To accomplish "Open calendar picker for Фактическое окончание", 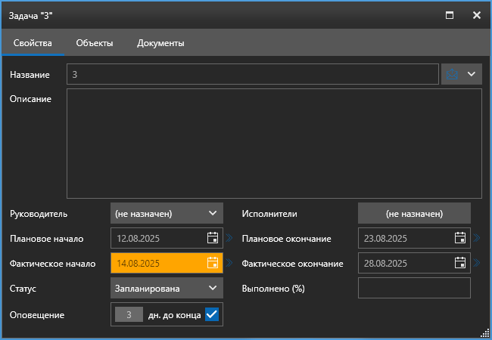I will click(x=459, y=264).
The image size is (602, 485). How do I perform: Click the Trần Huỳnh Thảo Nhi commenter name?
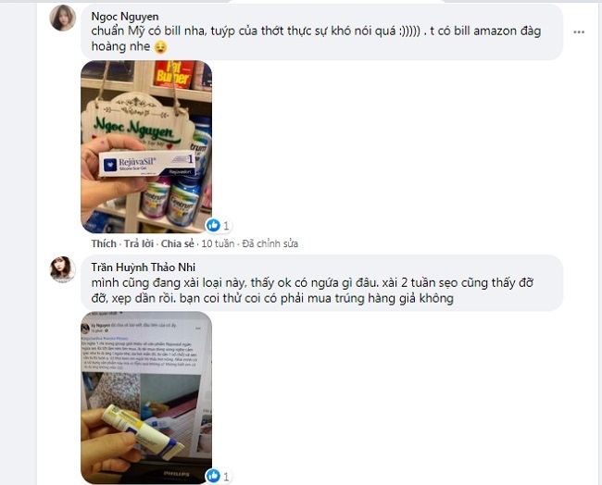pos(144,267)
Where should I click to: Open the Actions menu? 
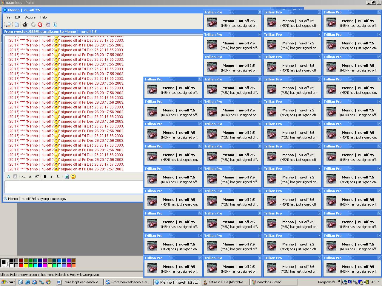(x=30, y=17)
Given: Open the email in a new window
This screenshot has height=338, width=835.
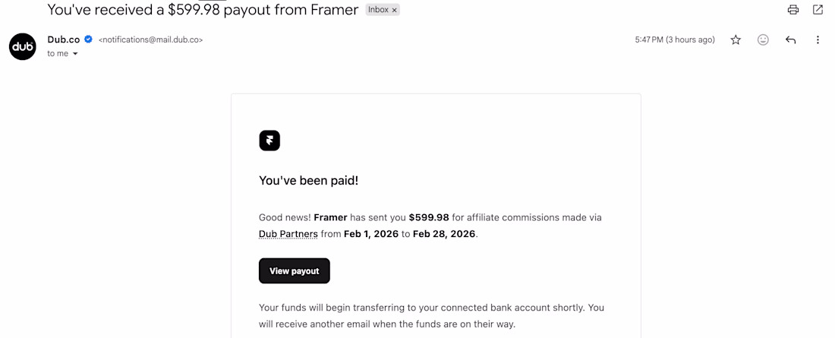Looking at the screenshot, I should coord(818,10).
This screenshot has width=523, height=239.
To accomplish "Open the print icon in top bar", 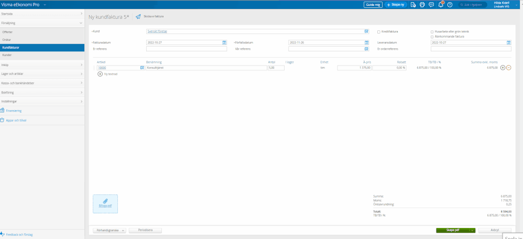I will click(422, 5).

==

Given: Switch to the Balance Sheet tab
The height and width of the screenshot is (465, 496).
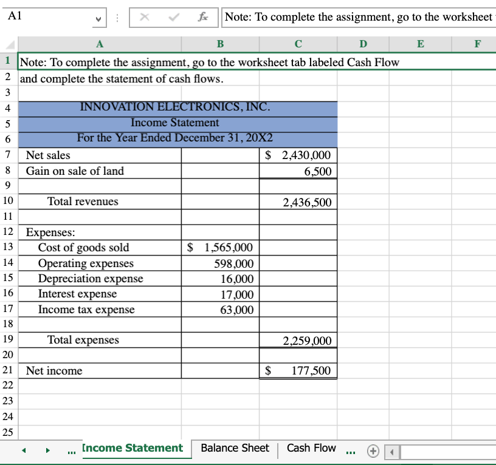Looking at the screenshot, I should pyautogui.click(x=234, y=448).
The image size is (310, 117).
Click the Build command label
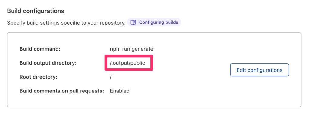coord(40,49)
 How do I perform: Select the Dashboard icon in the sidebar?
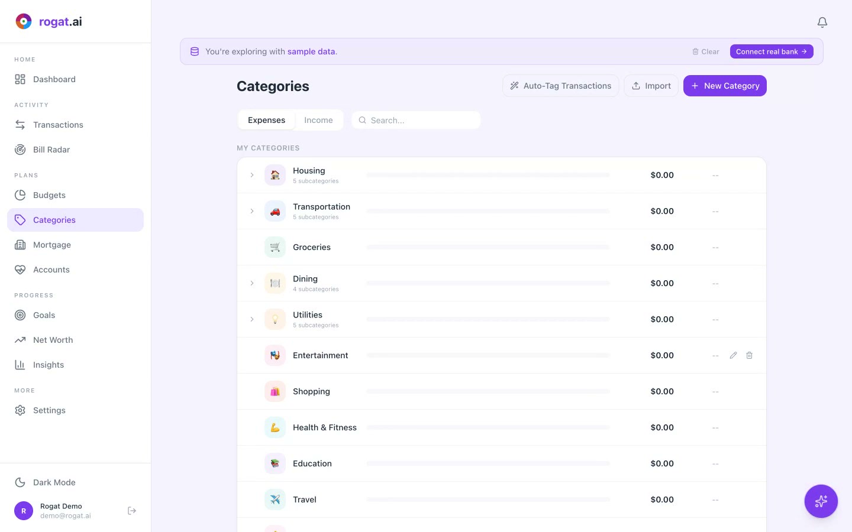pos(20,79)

◆ **Assignment**: State how many lines of the data above contain the string "Given", leaving out everything but the number.

◆ **Exercise response**: 2